Job:
Recast the rows below as a numbered list, leaving out any blank lines.

— start Recorded data —

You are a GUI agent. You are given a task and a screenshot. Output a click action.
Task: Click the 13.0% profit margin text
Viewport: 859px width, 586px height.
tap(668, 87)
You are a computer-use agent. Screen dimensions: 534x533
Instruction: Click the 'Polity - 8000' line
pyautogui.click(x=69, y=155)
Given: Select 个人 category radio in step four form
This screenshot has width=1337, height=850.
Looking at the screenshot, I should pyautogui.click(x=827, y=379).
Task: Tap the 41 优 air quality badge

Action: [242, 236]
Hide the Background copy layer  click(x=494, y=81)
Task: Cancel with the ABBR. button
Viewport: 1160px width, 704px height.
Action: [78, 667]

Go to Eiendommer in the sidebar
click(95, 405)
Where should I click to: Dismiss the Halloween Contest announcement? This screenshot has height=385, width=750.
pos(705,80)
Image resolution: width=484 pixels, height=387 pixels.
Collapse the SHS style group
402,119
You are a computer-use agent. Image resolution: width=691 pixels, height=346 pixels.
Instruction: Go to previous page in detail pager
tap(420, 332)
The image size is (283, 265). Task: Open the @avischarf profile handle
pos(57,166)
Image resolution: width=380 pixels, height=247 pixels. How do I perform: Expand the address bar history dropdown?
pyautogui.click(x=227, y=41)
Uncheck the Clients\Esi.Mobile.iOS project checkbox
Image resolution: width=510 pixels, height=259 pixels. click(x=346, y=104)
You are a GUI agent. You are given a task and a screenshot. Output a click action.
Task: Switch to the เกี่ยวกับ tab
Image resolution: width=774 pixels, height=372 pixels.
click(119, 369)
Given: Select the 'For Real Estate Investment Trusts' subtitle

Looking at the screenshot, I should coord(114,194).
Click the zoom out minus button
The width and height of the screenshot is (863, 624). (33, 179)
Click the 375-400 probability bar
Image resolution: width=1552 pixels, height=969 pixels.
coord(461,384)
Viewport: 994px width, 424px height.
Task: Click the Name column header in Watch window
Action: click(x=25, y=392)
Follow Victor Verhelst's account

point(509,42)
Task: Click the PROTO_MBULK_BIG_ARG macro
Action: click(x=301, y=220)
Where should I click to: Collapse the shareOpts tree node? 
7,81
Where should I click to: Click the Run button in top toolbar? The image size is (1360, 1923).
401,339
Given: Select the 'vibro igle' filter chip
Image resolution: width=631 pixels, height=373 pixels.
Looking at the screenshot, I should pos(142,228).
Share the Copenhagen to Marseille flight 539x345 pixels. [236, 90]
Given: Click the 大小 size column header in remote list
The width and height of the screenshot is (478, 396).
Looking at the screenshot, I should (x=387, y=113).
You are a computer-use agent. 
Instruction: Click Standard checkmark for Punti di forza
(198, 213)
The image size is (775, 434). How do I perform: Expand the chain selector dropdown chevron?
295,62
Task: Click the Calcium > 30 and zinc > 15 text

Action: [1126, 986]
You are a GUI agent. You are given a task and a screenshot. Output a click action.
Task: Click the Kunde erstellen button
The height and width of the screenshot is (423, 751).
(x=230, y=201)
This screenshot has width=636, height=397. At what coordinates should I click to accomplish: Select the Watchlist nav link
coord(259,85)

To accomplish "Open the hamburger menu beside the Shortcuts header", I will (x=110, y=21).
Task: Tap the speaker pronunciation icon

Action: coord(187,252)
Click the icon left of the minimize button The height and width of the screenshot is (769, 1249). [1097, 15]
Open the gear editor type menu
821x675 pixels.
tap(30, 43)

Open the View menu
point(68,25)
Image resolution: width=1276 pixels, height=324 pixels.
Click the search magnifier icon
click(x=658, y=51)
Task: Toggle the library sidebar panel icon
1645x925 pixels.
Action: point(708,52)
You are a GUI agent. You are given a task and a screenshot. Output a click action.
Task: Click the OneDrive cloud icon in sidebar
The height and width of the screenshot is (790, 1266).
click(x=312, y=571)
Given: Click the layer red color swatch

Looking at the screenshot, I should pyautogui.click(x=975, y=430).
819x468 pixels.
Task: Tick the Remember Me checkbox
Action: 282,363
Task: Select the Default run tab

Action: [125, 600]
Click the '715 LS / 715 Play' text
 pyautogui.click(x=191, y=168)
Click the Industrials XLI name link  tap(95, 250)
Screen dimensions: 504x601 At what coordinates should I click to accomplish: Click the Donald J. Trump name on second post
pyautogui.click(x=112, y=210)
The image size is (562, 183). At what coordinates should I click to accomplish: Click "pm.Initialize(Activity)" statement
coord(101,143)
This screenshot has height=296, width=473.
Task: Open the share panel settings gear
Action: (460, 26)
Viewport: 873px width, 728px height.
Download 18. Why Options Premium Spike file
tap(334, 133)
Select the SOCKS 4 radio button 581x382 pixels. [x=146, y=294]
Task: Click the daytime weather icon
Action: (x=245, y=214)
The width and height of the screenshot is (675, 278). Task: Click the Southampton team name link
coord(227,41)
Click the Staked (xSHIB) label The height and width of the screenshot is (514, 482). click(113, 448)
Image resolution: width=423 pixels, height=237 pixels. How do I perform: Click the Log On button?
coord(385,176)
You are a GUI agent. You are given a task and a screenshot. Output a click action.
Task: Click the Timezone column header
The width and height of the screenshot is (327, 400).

— end Recorded data —

Complete answer:
1. You are a GUI agent. You are given a task and a screenshot. Output a click action.
2. Task: Click the 13.0% profit margin text
3. Viewport: 859px width, 586px height.
4. tap(668, 87)
5. You are a computer-use agent. Screen dimensions: 534x533
6. Instruction: Click the 'Polity - 8000' line
7. pyautogui.click(x=69, y=155)
8. Given: Select 个人 category radio in step four form
9. This screenshot has width=1337, height=850.
10. Looking at the screenshot, I should pyautogui.click(x=827, y=379).
11. Task: Tap the 41 优 air quality badge
12. Action: [242, 236]
13. Hide the Background copy layer  click(x=494, y=81)
14. Task: Cancel with the ABBR. button
15. Viewport: 1160px width, 704px height.
16. Action: [78, 667]
17. Go to Eiendommer in the sidebar
18. click(95, 405)
19. Where should I click to: Dismiss the Halloween Contest announcement? This screenshot has height=385, width=750.
20. pos(705,80)
21. Image resolution: width=484 pixels, height=387 pixels.
22. Collapse the SHS style group
23. 402,119
24. You are a computer-use agent. Image resolution: width=691 pixels, height=346 pixels.
25. Instruction: Go to previous page in detail pager
26. tap(420, 332)
27. The image size is (283, 265). Task: Open the @avischarf profile handle
28. pos(57,166)
29. Image resolution: width=380 pixels, height=247 pixels. How do I perform: Expand the address bar history dropdown?
30. pyautogui.click(x=227, y=41)
31. Uncheck the Clients\Esi.Mobile.iOS project checkbox
32. Image resolution: width=510 pixels, height=259 pixels. click(x=346, y=104)
33. You are a GUI agent. You are given a task and a screenshot. Output a click action.
34. Task: Switch to the เกี่ยวกับ tab
35. Image resolution: width=774 pixels, height=372 pixels.
36. click(119, 369)
37. Given: Select the 'For Real Estate Investment Trusts' subtitle
38. Looking at the screenshot, I should coord(114,194).
39. Click the zoom out minus button
40. The width and height of the screenshot is (863, 624). (33, 179)
41. Click the 375-400 probability bar
42. Image resolution: width=1552 pixels, height=969 pixels.
43. coord(461,384)
44. Viewport: 994px width, 424px height.
45. Task: Click the Name column header in Watch window
46. Action: click(x=25, y=392)
47. Follow Victor Verhelst's account
48. point(509,42)
49. Task: Click the PROTO_MBULK_BIG_ARG macro
50. Action: click(x=301, y=220)
51. Where should I click to: Collapse the shareOpts tree node? 
52. 7,81
53. Where should I click to: Click the Run button in top toolbar? The image size is (1360, 1923).
54. 401,339
55. Given: Select the 'vibro igle' filter chip
56. Image resolution: width=631 pixels, height=373 pixels.
57. Looking at the screenshot, I should pos(142,228).
58. Share the Copenhagen to Marseille flight 539x345 pixels. [236, 90]
59. Given: Click the 大小 size column header in remote list
60. The width and height of the screenshot is (478, 396).
61. Looking at the screenshot, I should (x=387, y=113).
62. You are a computer-use agent. 
63. Instruction: Click Standard checkmark for Punti di forza
64. (198, 213)
65. The image size is (775, 434). How do I perform: Expand the chain selector dropdown chevron?
66. 295,62
67. Task: Click the Calcium > 30 and zinc > 15 text
68. Action: [1126, 986]
69. You are a GUI agent. You are given a task and a screenshot. Output a click action.
70. Task: Click the Kunde erstellen button
71. The height and width of the screenshot is (423, 751).
72. (x=230, y=201)
73. This screenshot has width=636, height=397. At what coordinates should I click to accomplish: Select the Watchlist nav link
74. coord(259,85)
75. To accomplish "Open the hamburger menu beside the Shortcuts header", I will (x=110, y=21).
76. Task: Tap the speaker pronunciation icon
77. Action: coord(187,252)
78. Click the icon left of the minimize button The height and width of the screenshot is (769, 1249). [1097, 15]
79. Open the gear editor type menu
80. 821x675 pixels.
81. tap(30, 43)
82. Open the View menu
83. point(68,25)
84. Image resolution: width=1276 pixels, height=324 pixels.
85. Click the search magnifier icon
86. click(x=658, y=51)
87. Task: Toggle the library sidebar panel icon
88. 1645x925 pixels.
89. Action: point(708,52)
90. You are a GUI agent. You are given a task and a screenshot. Output a click action.
91. Task: Click the OneDrive cloud icon in sidebar
92. The height and width of the screenshot is (790, 1266).
93. click(x=312, y=571)
94. Given: Click the layer red color swatch
95. Looking at the screenshot, I should pyautogui.click(x=975, y=430).
96. 819x468 pixels.
97. Task: Tick the Remember Me checkbox
98. Action: 282,363
99. Task: Select the Default run tab
100. Action: [125, 600]
101. Click the '715 LS / 715 Play' text
102.  pyautogui.click(x=191, y=168)
103. Click the Industrials XLI name link  tap(95, 250)
104. Screen dimensions: 504x601 At what coordinates should I click to accomplish: Click the Donald J. Trump name on second post
105. pyautogui.click(x=112, y=210)
106. The image size is (562, 183). At what coordinates should I click to accomplish: Click "pm.Initialize(Activity)" statement
107. coord(101,143)
108. This screenshot has height=296, width=473.
109. Task: Open the share panel settings gear
110. Action: (460, 26)
111. Viewport: 873px width, 728px height.
112. Download 18. Why Options Premium Spike file
113. tap(334, 133)
114. Select the SOCKS 4 radio button 581x382 pixels. [x=146, y=294]
115. Task: Click the daytime weather icon
116. Action: (x=245, y=214)
117. The width and height of the screenshot is (675, 278). Task: Click the Southampton team name link
118. coord(227,41)
119. Click the Staked (xSHIB) label The height and width of the screenshot is (514, 482). click(113, 448)
120. Image resolution: width=423 pixels, height=237 pixels. How do I perform: Click the Log On button?
121. coord(385,176)
122. You are a GUI agent. You are given a task and a screenshot. Output a click action.
123. Task: Click the Timezone column header
124. The width and height of the screenshot is (327, 400).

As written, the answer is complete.